Recovered from the Wayback Machine.

I checked out Circle as well as Chord as P2P networks. These are excellent efforts and should be note to anyone who is interested in P2P systems. As with KaZaA, much of the P2P cloud is transient and located on the peers themselves. The folks at Userland should look at how this can be done with Radio 8.0 if they want a true, distributed backend to the product.

I have a feeling the cloud part isn’t the issue — it will be the Radio backend and this assumption of one controlling application per weblog. At least, that’s what I found when I started peeking around a bit. Perhaps folks more knowledgeable about Radio will have a better idea.

Back to the P2P systems: aside from a key entry point (and all of these systems need this and there’s a reason why) the P2P clouds are without iron. Aside from the key entry point.

Why is the entry point needed? Because each P2P circle is too small (yes it is) to make it efficient to send a bot out into the open Internet, knocking at IPs looking for a specific node of any one of these systems. All P2P systems are too small for this to be effective, Napster, Gnutella, and so on. Think about it — how many nodes are online now in the Internet? I wouldn’t even try and guess the number but I imagine millions and millions. Now you have a P2P network with about 200,000 nodes. Needle in haystack. Right?

Well, not necessarily. Depending upon the dispersion level of the nodes of the P2P network, it might not be that difficult to find an entry node into the network. So with a bot and a handshake protocol implemented at each node you could have a golden gateway — an entry point totally without iron.

However, the problem with this approach is you then have to have a bot for every system you want to join: Groove, Gnutella, Circle, and so on. What a pain.

Wouldn’t it be better to have all these systems provide a common form of identification as well as a common handshake and direction protocol and then have one type of bot that’s smart enough to tap on the door of the nearest P2P system and say “I’m looking for so and so”? And wouldn’t it be better to have each system learn about the others when contacted, such as when a bot returns to a node with a connection into Circle, it also happens to have information about the nearest golden gateway node to Gnutella?   And would it be such a resource burden to have the node check every once in a while to make sure it’s neighboring nodes are still online? So that when our bot of discovery comes calling, it’s given up to date information?

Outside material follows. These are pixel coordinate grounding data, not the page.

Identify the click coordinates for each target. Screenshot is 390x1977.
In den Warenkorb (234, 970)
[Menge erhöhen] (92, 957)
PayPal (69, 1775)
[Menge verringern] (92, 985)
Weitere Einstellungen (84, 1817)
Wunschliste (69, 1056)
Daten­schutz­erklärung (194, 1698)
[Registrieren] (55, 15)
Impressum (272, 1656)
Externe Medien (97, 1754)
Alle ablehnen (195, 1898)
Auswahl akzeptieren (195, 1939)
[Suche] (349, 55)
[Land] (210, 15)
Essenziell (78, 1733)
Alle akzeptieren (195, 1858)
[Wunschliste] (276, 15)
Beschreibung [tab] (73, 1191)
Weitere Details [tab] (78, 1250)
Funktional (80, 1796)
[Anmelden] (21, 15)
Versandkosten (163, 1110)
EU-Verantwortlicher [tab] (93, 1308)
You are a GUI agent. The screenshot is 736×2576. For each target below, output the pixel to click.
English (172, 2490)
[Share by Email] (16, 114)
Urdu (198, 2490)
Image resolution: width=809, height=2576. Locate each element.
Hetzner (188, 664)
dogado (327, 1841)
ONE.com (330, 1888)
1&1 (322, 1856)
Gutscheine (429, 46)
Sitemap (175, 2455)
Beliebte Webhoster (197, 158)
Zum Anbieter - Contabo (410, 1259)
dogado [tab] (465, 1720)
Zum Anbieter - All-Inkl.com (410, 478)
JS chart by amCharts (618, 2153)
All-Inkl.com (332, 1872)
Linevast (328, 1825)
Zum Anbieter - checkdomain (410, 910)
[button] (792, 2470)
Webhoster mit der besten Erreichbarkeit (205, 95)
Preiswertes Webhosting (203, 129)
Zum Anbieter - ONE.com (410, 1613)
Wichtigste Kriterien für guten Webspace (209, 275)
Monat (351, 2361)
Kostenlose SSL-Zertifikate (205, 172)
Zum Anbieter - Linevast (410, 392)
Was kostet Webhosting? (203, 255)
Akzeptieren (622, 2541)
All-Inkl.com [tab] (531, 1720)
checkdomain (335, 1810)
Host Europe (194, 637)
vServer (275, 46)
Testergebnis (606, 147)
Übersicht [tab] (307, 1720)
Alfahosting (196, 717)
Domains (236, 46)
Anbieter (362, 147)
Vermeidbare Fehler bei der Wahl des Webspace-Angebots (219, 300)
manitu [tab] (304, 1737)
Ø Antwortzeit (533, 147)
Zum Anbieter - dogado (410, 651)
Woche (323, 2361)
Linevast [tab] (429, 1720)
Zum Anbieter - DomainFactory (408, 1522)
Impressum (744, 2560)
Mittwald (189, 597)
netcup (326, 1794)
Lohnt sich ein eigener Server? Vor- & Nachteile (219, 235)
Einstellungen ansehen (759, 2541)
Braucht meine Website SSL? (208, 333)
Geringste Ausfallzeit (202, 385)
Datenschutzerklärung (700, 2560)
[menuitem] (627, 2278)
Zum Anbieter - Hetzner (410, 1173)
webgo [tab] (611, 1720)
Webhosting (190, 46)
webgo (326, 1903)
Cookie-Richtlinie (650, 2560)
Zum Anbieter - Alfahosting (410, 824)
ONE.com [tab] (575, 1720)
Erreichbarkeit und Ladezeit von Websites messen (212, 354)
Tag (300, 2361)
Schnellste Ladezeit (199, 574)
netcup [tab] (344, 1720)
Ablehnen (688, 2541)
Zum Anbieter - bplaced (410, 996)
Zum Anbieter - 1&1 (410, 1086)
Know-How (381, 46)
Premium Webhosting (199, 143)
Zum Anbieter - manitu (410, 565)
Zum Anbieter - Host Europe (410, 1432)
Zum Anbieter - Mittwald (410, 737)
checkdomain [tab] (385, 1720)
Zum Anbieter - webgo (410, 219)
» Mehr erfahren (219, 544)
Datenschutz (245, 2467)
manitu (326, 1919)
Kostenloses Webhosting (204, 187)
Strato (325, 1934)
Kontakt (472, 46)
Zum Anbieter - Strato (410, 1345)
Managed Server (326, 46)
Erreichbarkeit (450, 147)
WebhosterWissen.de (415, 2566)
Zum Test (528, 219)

What’s the cost of a ping?

You know, I have so many bots crawling my servers that I’m amazed it’s still standing at times. But none of them work together. If they did, and if they were smarter, and if our sites had something a bit smarter than just open ports, firewalls, or web servers — then maybe we could do without DNS and centralized repositories of information such as UDDI.

Just some more grand ideas to throw out and see if people think I’m full of little green beans again.